Optical phase singularities: Physical nature, manifestations and applications

Abstract

Over the past 30 years, physical optics has been enriched by the appearance of singular optics as a new branch approved in scientific classifiers. This review briefly outlines the main concepts of the singular optics, their role in physical research and applications, and prospects of further development. The wave singularities are considered as a sort of structured-light elements and analyzed based on the generic example of screw wavefront dislocation (optical vortex). Their specific topological and mechanical properties associated with the transverse energy circulation are discussed. Peculiar features of the non-linear optical phenomena with singular fields are exhibited, with the special attention to generation of multidimensional entangled quantum states of photons. Optical fields with multiple singularities, especially, the stochastic speckle fields, are discussed in the context of optical diagnostics of random scattering objects. The exact and approximate correspondences between characteristic parameters of the optical-field intensity and phase distributions are analyzed with the aim of recovering phase information from the intensity measurements (“phase problem” solution).
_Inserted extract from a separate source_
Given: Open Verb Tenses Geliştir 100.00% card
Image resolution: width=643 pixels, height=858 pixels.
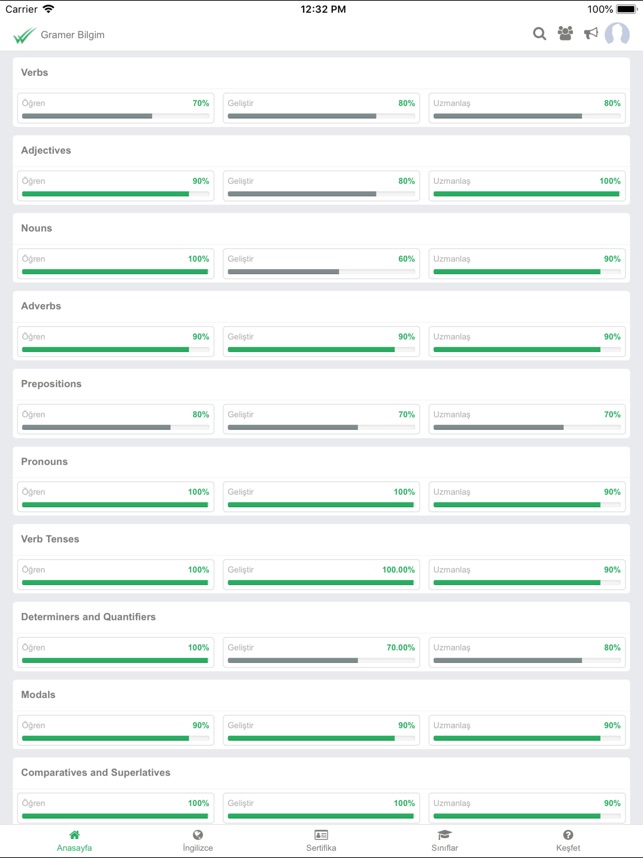Looking at the screenshot, I should coord(321,575).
Rational singularity-based approaches to informative measurements of the scattered-field distribution are discussed, as well as their employment for the objects’ diagnostics. In particular, the practical instruments are described for the high-precision rough-surface testing. Possible enhancements of the singular-optics ideas and concepts in a wider context, including the transformation optics, near-field optics (surface waves), partially-coherent fields, and wave fields of other physical nature, are briefly exposed.